Input material:
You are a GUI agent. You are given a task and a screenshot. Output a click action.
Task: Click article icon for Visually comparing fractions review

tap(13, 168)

...

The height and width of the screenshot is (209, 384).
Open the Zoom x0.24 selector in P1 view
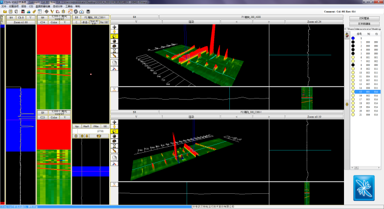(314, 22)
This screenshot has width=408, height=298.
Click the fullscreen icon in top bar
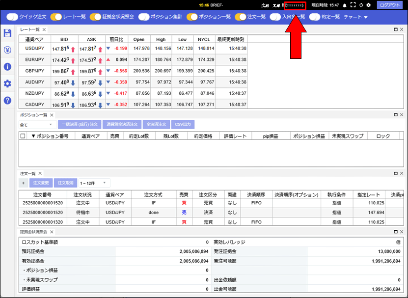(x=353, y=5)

Task brief: Recast the lines of the items above, from the line with "The height and" to the line with "(x=353, y=5)", as a Markdown table with columns Row and Line. Skip blank lines and leave the pictures out.

Written response:
| Row | Line |
|---|---|
| 1 | The height and width of the screenshot is (209, 384). |
| 2 | Open the Zoom x0.24 selector in P1 view |
| 3 | (314, 22) |
| 4 | This screenshot has width=408, height=298. |
| 5 | Click the fullscreen icon in top bar |
| 6 | (x=353, y=5) |